++++ INFORMATION PROVIDED

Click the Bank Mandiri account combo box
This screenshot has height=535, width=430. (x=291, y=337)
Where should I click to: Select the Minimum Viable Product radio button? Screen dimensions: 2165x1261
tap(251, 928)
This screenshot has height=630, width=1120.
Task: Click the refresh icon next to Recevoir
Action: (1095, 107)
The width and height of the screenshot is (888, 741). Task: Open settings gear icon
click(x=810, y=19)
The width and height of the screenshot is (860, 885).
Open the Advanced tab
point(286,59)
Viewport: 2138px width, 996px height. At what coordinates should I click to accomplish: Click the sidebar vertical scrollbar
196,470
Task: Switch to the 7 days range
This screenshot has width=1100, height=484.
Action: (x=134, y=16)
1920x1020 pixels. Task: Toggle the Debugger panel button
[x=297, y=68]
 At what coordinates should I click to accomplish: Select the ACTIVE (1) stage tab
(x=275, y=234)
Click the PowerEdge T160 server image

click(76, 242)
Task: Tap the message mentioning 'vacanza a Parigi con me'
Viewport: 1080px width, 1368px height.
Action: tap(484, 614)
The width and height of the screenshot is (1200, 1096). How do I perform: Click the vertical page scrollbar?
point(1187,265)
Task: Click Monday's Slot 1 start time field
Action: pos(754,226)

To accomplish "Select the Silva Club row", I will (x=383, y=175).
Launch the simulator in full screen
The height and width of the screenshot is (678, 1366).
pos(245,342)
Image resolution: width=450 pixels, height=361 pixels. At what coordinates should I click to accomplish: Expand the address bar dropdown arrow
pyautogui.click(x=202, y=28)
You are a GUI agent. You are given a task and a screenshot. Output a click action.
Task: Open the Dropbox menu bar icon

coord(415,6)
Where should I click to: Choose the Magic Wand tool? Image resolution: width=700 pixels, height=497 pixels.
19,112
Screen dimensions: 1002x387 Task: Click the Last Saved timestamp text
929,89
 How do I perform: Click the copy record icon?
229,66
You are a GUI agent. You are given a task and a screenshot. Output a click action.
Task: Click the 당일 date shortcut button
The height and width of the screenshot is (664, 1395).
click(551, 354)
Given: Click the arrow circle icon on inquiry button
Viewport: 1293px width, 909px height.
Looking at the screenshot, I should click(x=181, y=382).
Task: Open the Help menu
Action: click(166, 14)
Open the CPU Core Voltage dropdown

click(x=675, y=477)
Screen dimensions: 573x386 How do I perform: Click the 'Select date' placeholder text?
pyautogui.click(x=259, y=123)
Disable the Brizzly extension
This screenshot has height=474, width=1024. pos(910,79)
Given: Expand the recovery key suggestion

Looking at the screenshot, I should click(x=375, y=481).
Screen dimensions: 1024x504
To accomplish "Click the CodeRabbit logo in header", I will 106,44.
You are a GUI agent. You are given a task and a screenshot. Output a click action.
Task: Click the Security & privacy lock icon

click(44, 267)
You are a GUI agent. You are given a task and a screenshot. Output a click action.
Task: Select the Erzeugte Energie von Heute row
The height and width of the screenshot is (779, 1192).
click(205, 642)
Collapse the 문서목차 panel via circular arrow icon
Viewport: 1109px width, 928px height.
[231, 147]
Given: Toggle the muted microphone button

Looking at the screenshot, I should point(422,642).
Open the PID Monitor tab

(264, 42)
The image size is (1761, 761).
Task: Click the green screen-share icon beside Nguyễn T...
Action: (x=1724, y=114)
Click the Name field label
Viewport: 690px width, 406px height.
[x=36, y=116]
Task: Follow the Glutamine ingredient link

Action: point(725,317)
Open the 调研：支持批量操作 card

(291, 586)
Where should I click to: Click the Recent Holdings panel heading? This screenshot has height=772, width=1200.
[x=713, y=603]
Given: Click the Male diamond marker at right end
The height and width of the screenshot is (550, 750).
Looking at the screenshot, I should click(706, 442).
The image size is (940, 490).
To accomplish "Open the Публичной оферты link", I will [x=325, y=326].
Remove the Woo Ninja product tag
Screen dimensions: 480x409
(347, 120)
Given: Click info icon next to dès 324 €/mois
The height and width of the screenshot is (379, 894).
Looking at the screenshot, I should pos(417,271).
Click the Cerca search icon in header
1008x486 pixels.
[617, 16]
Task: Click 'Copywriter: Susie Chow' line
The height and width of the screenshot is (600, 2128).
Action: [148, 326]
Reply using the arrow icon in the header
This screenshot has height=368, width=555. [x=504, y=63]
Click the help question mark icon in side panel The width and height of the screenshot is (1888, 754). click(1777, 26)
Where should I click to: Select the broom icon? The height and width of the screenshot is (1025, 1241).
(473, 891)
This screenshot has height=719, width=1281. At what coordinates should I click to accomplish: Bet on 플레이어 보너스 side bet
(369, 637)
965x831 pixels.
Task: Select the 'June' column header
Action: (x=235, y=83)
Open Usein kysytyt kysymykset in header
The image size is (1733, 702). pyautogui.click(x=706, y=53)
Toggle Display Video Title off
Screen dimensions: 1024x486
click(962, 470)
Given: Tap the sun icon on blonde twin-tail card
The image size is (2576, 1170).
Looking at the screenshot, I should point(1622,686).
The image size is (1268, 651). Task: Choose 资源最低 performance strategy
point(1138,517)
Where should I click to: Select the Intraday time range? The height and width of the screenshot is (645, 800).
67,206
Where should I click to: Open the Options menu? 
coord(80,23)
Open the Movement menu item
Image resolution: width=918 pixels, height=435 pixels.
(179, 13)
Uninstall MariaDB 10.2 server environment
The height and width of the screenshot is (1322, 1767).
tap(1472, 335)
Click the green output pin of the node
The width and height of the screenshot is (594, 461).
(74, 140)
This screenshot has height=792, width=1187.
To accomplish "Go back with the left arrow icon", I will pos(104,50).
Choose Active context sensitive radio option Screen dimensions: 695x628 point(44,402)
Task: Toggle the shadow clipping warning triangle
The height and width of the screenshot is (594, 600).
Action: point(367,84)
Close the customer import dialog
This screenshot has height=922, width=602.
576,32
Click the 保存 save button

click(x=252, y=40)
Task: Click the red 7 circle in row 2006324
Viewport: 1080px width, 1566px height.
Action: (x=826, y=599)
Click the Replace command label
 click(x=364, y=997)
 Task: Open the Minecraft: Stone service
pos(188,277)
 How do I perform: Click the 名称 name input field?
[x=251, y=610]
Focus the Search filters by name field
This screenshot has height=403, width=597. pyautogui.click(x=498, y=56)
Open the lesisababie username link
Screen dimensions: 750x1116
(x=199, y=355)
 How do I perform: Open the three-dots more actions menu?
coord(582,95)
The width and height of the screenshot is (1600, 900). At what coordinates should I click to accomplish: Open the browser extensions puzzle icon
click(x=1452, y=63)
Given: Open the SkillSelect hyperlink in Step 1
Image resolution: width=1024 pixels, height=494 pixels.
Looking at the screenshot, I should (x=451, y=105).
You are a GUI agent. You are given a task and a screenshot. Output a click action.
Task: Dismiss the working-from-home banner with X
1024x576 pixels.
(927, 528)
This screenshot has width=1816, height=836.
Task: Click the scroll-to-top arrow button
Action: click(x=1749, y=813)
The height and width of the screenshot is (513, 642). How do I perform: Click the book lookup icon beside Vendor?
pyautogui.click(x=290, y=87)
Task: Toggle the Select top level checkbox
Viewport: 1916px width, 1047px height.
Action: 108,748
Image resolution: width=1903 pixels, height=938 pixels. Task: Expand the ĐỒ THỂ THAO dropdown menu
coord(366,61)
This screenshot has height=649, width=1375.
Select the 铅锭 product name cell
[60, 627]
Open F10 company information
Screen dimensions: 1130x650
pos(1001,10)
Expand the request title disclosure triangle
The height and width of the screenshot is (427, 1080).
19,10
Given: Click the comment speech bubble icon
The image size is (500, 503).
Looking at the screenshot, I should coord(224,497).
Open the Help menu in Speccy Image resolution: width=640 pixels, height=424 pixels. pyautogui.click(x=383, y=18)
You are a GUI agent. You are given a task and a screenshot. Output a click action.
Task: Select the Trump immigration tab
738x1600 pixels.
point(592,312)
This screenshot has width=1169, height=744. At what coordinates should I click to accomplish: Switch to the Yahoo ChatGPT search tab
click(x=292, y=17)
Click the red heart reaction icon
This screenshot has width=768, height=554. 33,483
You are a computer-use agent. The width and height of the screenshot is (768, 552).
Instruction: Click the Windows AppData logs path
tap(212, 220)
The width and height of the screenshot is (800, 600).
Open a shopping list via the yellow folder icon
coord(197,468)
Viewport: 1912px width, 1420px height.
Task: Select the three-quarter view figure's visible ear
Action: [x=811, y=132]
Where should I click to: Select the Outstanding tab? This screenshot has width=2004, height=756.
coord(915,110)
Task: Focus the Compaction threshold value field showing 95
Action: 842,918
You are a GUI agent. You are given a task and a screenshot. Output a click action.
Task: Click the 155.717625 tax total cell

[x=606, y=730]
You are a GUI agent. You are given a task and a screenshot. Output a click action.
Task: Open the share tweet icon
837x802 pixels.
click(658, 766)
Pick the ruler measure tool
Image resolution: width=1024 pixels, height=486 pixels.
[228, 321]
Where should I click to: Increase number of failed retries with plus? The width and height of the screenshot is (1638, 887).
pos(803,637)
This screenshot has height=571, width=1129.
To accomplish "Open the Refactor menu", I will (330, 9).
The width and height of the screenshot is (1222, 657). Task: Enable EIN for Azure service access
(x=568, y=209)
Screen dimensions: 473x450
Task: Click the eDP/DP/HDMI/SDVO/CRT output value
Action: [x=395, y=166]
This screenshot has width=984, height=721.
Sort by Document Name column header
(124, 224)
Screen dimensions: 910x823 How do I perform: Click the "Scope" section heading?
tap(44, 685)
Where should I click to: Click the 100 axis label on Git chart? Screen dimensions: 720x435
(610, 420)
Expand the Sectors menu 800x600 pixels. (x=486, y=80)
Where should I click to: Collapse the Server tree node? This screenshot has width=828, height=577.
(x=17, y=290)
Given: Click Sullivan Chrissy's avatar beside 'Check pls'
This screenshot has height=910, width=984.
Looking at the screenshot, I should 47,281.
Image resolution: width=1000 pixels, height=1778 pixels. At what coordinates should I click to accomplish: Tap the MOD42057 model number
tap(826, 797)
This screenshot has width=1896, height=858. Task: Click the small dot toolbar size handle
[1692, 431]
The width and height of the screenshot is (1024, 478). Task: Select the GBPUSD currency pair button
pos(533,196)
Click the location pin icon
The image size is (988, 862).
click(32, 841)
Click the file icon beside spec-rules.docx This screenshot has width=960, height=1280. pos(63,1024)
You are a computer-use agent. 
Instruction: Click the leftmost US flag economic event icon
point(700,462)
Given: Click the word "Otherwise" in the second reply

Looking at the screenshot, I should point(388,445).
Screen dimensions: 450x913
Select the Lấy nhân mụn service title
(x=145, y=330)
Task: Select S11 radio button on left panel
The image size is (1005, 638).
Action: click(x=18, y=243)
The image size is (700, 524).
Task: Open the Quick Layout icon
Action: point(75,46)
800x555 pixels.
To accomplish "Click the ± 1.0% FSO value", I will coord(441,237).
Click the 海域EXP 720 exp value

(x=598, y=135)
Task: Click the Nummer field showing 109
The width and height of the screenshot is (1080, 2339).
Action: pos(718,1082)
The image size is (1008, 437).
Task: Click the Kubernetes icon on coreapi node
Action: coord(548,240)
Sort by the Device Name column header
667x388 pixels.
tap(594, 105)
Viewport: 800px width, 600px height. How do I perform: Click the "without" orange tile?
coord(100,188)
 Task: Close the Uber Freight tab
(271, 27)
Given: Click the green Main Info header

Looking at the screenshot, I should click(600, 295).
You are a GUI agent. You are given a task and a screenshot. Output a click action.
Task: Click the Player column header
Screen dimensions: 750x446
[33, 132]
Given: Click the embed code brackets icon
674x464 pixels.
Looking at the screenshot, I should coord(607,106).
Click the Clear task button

++++++++

▶ [WORK TO BE COMPLETED]: With the line containing "Task: Close the Uber Freight tab" as the first and the final line of the entries above as the last, write out that span exactly and nothing more.

▶ [ANSWER BELOW]:
 Task: Close the Uber Freight tab
(271, 27)
Given: Click the green Main Info header

Looking at the screenshot, I should click(600, 295).
You are a GUI agent. You are given a task and a screenshot. Output a click action.
Task: Click the Player column header
Screen dimensions: 750x446
[33, 132]
Given: Click the embed code brackets icon
674x464 pixels.
Looking at the screenshot, I should coord(607,106).
Click the Clear task button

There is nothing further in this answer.